“El Oro del F.I.S.”
Reconozco que el título de este comentario crítico estaba en mi cabeza antes de sentarme en la Sala Argenta para presenciar la wagneriana inauguración de la 54 Edición del Festival Internacional de Santander, pero no puedo evitar –¡Cabrera Infante que estás en los cielos! - mi gusto por los juegos de palabras de este tipo.
La apuesta del Festival, nuevamente, ha sido fuerte y arriesgada considerando lo que supone programar la mitad primera de la Tetralogía del anillo en una versión –la única que puede acoger el escenario del Palacio de Festivales- con la orquesta sobre las tablas y la escena a medio gas. Pero en su comienzo el pasado domingo con El Oro del Rin, ya les hablaremos de su continuación, el aspecto musical nos ha sobrado y bastado para admirar esta producción y su escena nos ha dado más de un argumento para distanciarnos un poco.
Empezamos con la música, y con una sobrecogedora orquesta que sonó muy bien controlada y sin ningún desmán dinámico, bajo la batuta del también director escénico Gustav Kuhn. Habría sido muy fácil epatar a la audiencia con el torrente de sonido capaz de ser emitido por la que sea, tal vez, la orquesta más numerosa que ha pisado la Argenta. El control del volumen era, por otra parte, indispensable y mediatizado por la ubicación de los propios músicos, tras las voces solistas y ante nosotros. Como les digo, la cuestión del equilibrio fue salvada y hábilmente utilizada por Kuhm y un reparto igualmente equilibrado en la calidad y categoría vocal.
Dentro de ese lote de intérpretes que venía presentado como los solistas de la academia de Montegral recibimos, además del mencionado equilibrio de nivel, algunos registros de esos grandes y rotundos tan necesarios para la música de Wagner junto a otros que nos hablan de la dificultad existente a día de hoy para hallar “buenas voces wagnerianas”, o tal vez mejore decir “voces capaces de cumplir con sus exigencias”. Quedándonos con lo mejor es indispensable acudir a dos bajos, pilares de esta producción y que si tuviéramos medidores de aplausos en sala nos confirmarían que fueron los que más calor recibieron del público. Les hablamos de Thomas Gazheli, Alberich en esta ocasión y de Xiaoliang Li, uno de los dos gigantes constructores del Walhal. Desde su potencia y asentada presencia en escena –y no les hablamos de gritos- ambos supieron y pudieron dominar roles grandiosos y mitológicos por argumento y por historia de la propia ópera. Wotan y Fricka, Duccio dal Monte y Martina Tomcic quedaron un paso por detrás de lo esperado, con un punto más de discreción sonora que la manifestada por sus compañero. Elegancia y nuevas presencias en dos de las tres voces de las ondinas del Rín.

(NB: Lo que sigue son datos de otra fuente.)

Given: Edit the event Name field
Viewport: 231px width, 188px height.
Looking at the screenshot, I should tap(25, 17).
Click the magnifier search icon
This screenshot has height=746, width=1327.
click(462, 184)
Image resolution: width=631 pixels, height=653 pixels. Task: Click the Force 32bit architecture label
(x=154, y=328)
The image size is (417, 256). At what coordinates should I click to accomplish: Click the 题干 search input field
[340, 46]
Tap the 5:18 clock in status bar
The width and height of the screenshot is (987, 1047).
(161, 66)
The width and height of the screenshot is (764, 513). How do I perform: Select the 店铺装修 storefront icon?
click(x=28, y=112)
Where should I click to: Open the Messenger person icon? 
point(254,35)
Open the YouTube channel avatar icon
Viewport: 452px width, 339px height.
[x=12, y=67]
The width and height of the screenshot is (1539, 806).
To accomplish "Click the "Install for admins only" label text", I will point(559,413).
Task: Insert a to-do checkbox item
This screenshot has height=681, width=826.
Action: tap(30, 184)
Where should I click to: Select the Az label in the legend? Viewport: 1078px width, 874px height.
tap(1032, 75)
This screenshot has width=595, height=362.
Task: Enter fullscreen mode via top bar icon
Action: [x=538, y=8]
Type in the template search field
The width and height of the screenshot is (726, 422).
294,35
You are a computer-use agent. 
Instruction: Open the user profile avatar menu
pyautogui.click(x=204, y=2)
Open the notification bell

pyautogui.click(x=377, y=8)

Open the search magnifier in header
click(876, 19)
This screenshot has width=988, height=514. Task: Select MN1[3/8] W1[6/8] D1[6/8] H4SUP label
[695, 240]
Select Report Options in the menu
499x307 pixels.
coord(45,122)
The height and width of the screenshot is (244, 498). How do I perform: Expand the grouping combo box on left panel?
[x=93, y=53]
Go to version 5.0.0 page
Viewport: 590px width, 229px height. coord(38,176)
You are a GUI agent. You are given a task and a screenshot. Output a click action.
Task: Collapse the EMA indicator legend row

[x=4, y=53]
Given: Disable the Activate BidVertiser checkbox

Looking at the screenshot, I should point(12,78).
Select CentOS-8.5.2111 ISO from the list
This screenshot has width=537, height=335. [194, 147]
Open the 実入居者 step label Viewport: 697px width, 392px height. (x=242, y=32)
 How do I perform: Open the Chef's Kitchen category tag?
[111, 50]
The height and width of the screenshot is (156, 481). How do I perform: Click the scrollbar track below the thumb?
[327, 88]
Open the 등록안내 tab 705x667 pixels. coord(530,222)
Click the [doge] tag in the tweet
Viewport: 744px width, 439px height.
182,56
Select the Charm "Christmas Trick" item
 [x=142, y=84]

Si miramos a la escena es preciso asimilar que se trata de una suerte de ópera en concierto con el concepto escénico algo más desarrollado. No tanto por la actitud de los intérpretes, entregados al drama, sino por el desarrollo de la misma. He de manifestar cierto grado de confusión en el tratamiento de algunas escena y, sobre todo, en el concepto más general de esta visión “posibilista” –al menos para muchos escenarios- de la Tetralogía. “Se hace lo que se puede” para en un breve espacio de escena pueda desarrollarse un gran drama, por eso los personajes visten al estilo americano de las películas de Brooklyn y los elementos de atrezzo son mínimos e indispensables. De este punto se pasa a lo “simpático” que es entender a los “gigantes” constructores del Walhal como jugadores de baseball o jockey sobre hielo y al cercano ridículo de presentarnos a Donner, Dios de la Tormenta, como un chándal brillante y llamando al relámpago con un martillo... de los de las olimpiadas. Ciertamente el Walhal de esta propuesta ha acudido al deporte como elemento inspirador de dioses y divinidades. Tampoco fue muy afortunado, y distanció realmente al espectador del drama, el extraño -¿ridículo?- dibujo de la serpiente en la que se trasformó Alberich, el oro del Rín cuando esconde, que no cubre, a Freia o la jabalina que presidía, inerte en el cielo, las escenas de las alturas.
Pero todo esto se corrige si retomamos lo dicho en el párrafo anterior párrafo y emprendemos de nuevo nuestra percepción de esta ópera como una manifestación en concierto un poco más desarrollada. La visión está firmada por el director de la orquesta, ya citado Gustav Kuhn, uno de los pocos casos en los que, imaginamos no hay disputa entre escena y música. Y evidentemente aquí, en la eterna disputa entre música y escena, ganó la música. Afortunadamente para todos, en serio.